控訴人は、「原判決を取り消す。被控訴人はその製品につき原判決添付別紙目録第一に記載するような方法でクレープ生地の浴浸加工法を行なつてはならない。訴訟費用は第一、二審とも被控訴人の負担とする。」との判決を求め、被控訴人は、主文同旨の判決を求めた。

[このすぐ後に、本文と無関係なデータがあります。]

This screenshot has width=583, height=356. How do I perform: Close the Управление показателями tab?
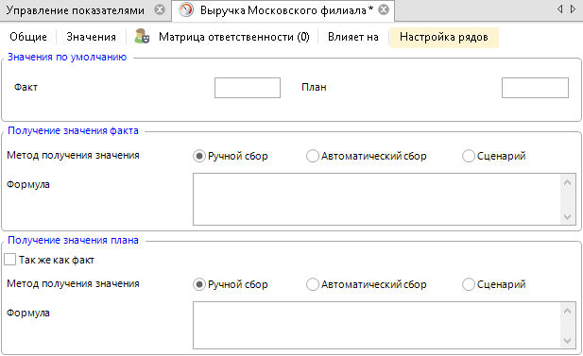[x=160, y=9]
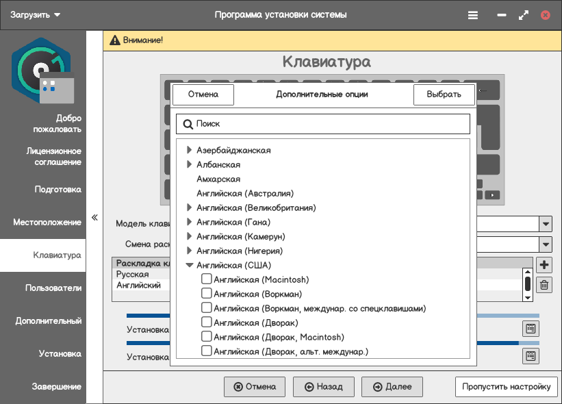This screenshot has height=404, width=562.
Task: Click the plus icon to add layout
Action: pos(545,266)
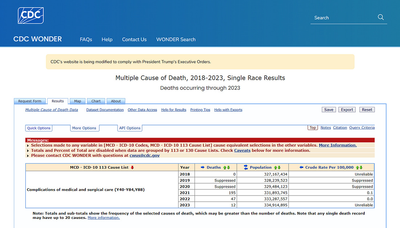
Task: Open the Caveats link
Action: pyautogui.click(x=242, y=150)
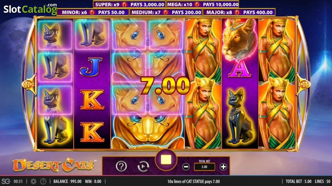Increase total bet with plus button
This screenshot has height=186, width=332.
pyautogui.click(x=223, y=167)
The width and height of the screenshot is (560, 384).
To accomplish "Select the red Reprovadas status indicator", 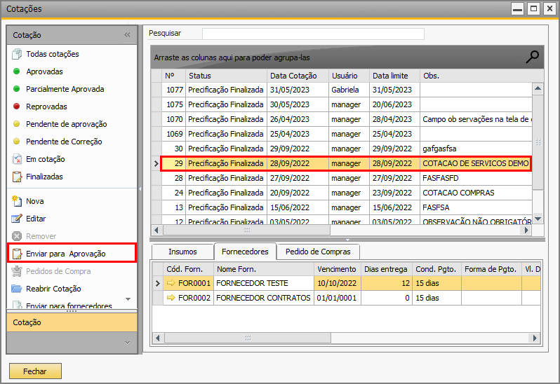I will pos(16,107).
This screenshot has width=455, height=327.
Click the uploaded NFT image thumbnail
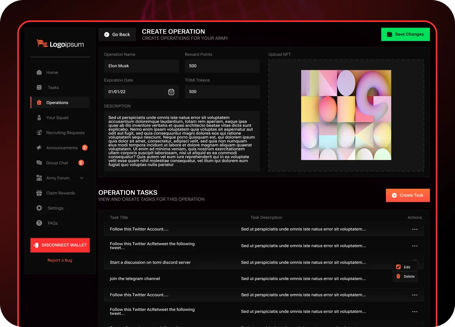point(346,115)
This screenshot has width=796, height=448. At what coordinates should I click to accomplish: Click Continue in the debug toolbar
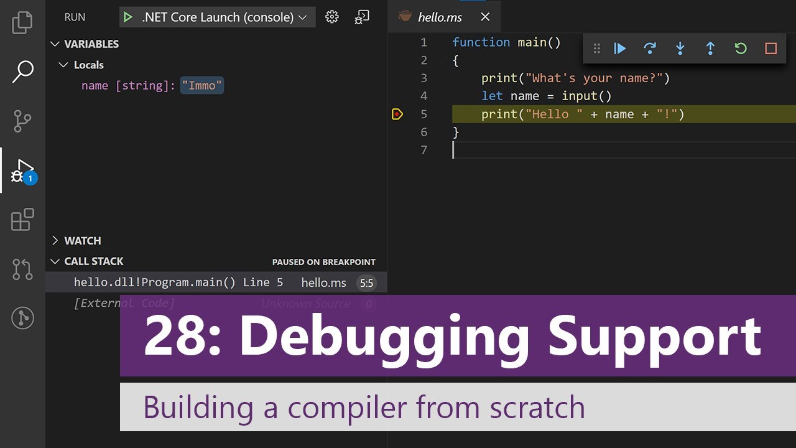(x=619, y=49)
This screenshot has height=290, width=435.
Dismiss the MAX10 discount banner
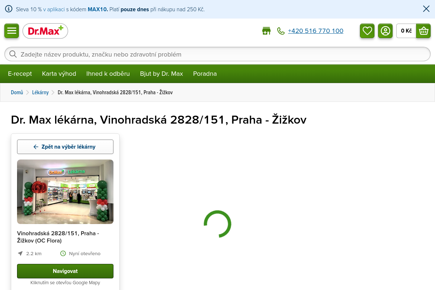pyautogui.click(x=426, y=9)
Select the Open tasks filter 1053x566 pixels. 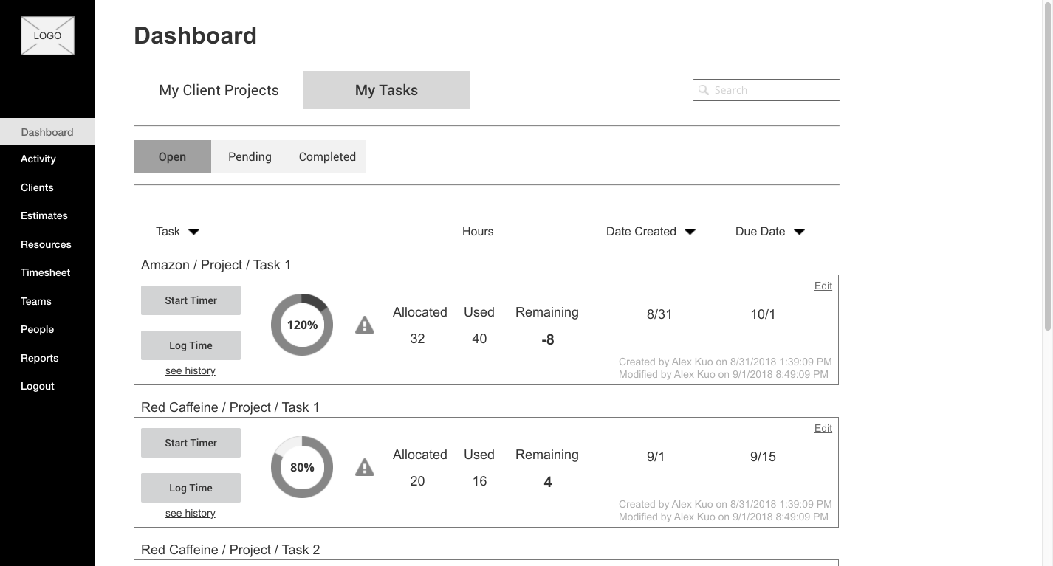[x=172, y=156]
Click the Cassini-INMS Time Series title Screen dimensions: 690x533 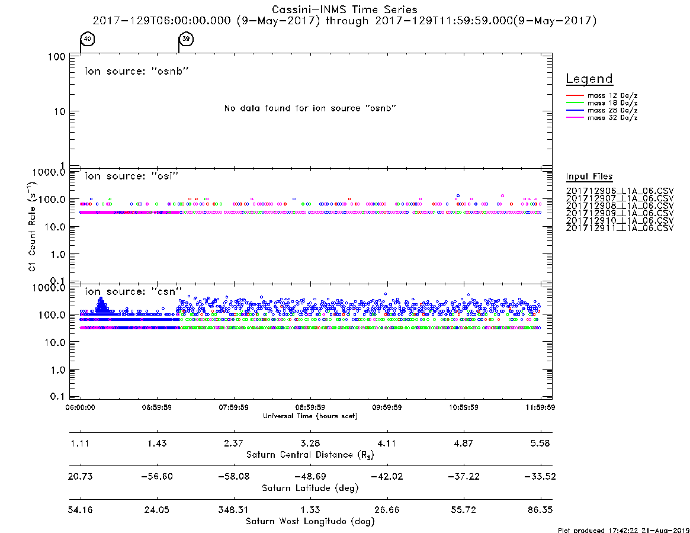[345, 9]
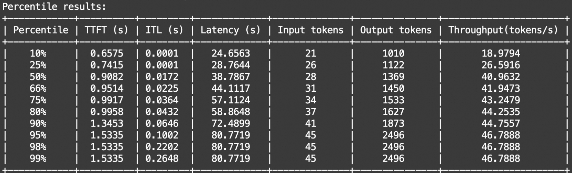Viewport: 572px width, 173px height.
Task: Click the "Percentile results:" heading text
Action: (55, 7)
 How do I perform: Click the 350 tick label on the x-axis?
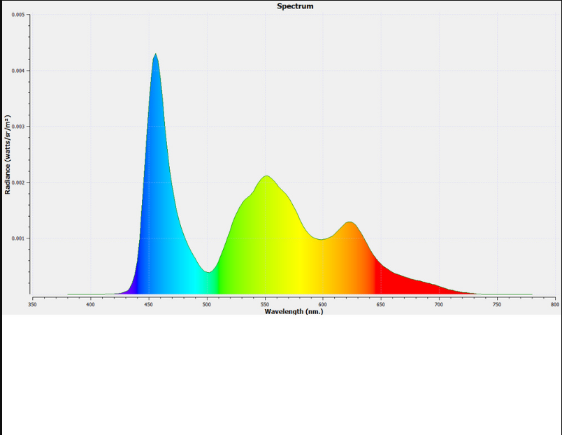pyautogui.click(x=32, y=304)
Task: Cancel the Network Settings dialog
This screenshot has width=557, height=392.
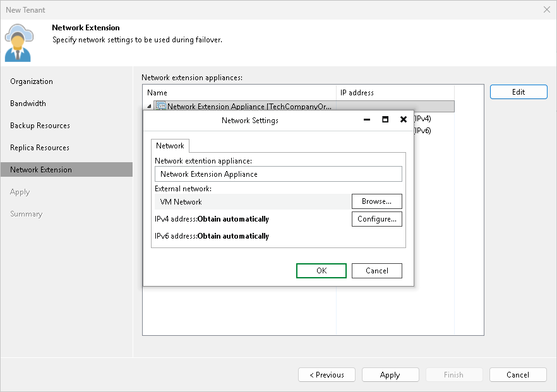Action: (x=376, y=270)
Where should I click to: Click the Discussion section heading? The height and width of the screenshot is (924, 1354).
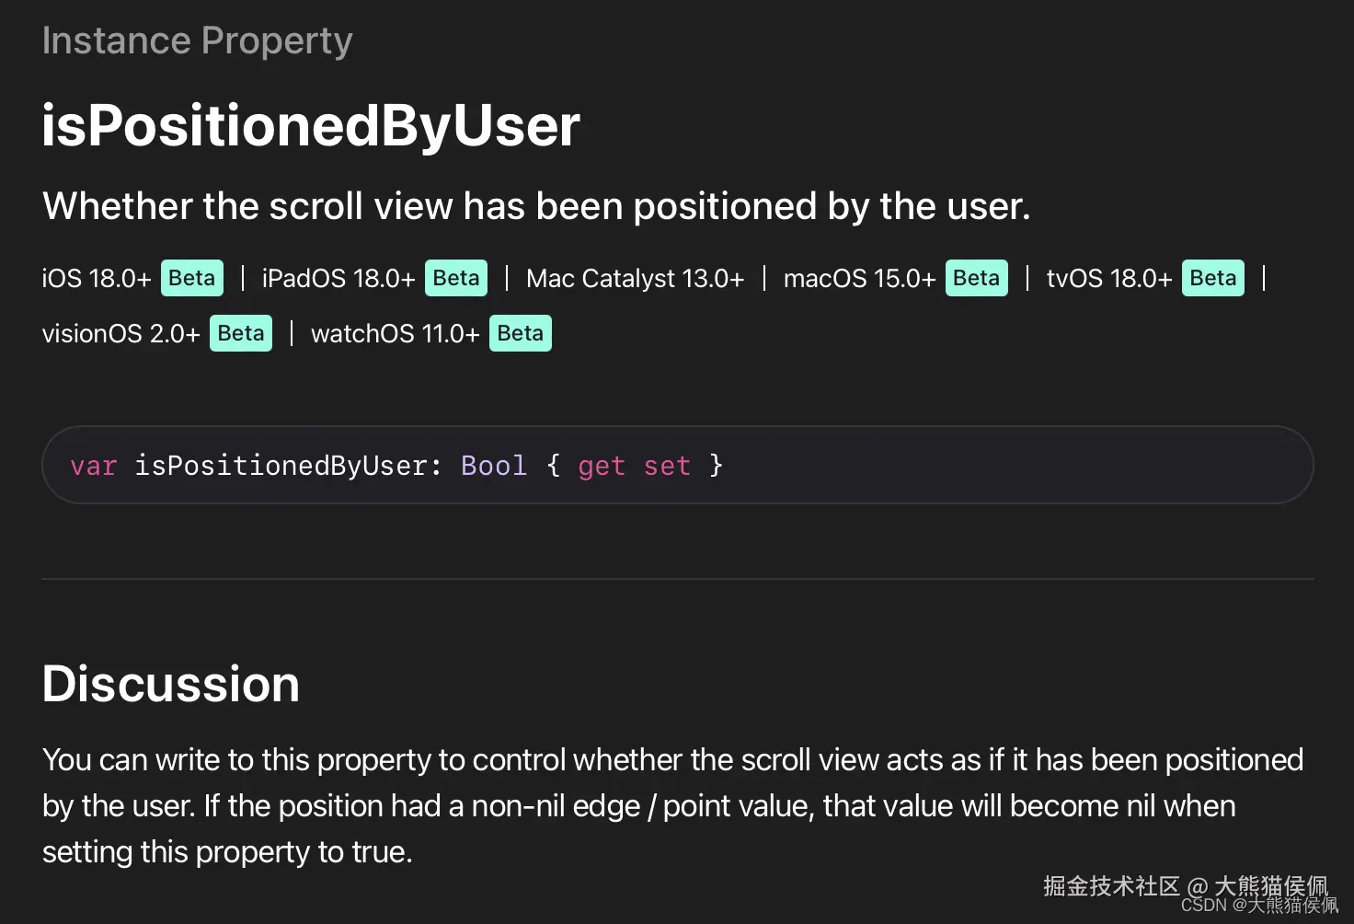171,684
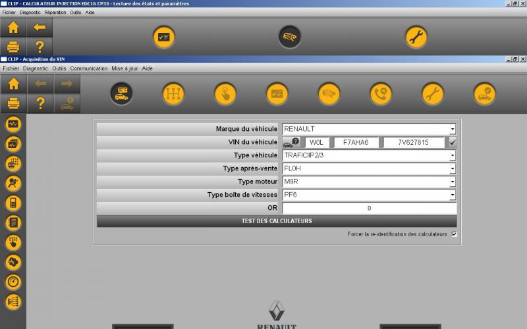This screenshot has width=527, height=329.
Task: Click the oscilloscope waveform icon in sidebar
Action: (x=13, y=124)
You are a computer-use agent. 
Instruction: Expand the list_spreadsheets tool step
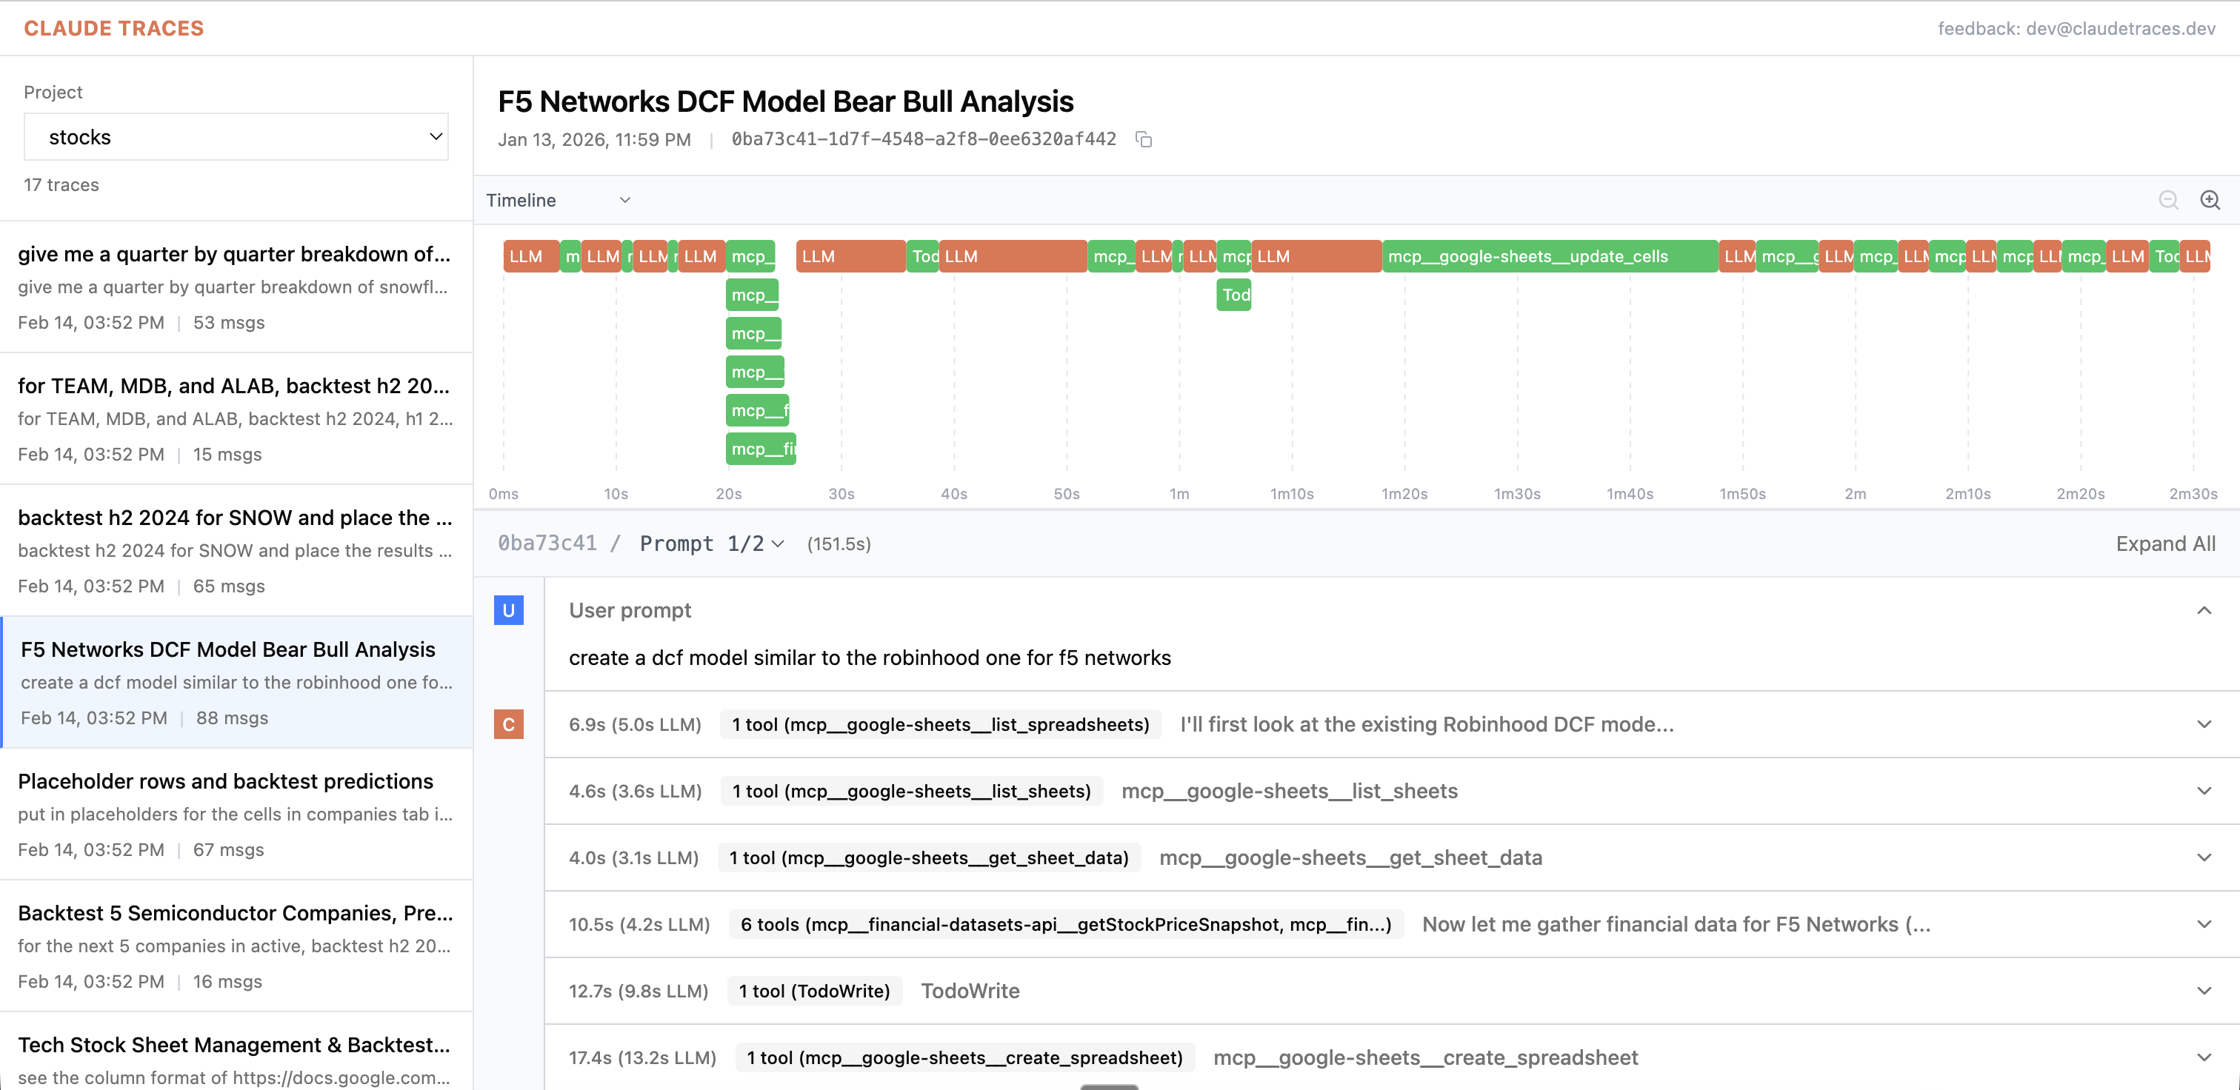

当事者双方の主張ならびに疎明関係は、控訴人において左記主張を附加するほかは、原判決事実摘示と同一であるから、ここに、これを引用する。

控訴人は、

(一)  特許申請が出願公告された場合、その出願にかかる特許自体は特許法第四九条の厳重な要件にてらし特許庁の審査の結果特許を与えるべき発明であることが確認されており、出願公告手続自体は特許庁の右確認行為につき単に客観的合理性を確保しようとする一種の担保的機能を形式的に踏むにすぎず、出願公告が終ればそれ以上特許の実質的内容につき何もつけ加えずそれが特許となるのである。したがつて、出願公告中の特許と特許権についての特許庁の行政行為上の意思内容および実質的な権利内容とは両者とも異なるところがないから、これによつて発生する工業所有権上の法的効果、たとえば差止請求権等については両者に優劣をつけるべき筋合はない。一旦特許公報に掲載されその発明内容の全貌を公衆白日の下にさらし出したにかかわらず、異議その他延引工作のため著しい損害を被りながらも、拱手傍観するほかはないとすることは、特許公告中の特許も実施権を専有すべきものとされている権利の本質にもとるし、右侵害を防止するためには仮処分申請の手続を措いて他にないから、出願公告中の特許にも被保全請求権が肯定されるべきである。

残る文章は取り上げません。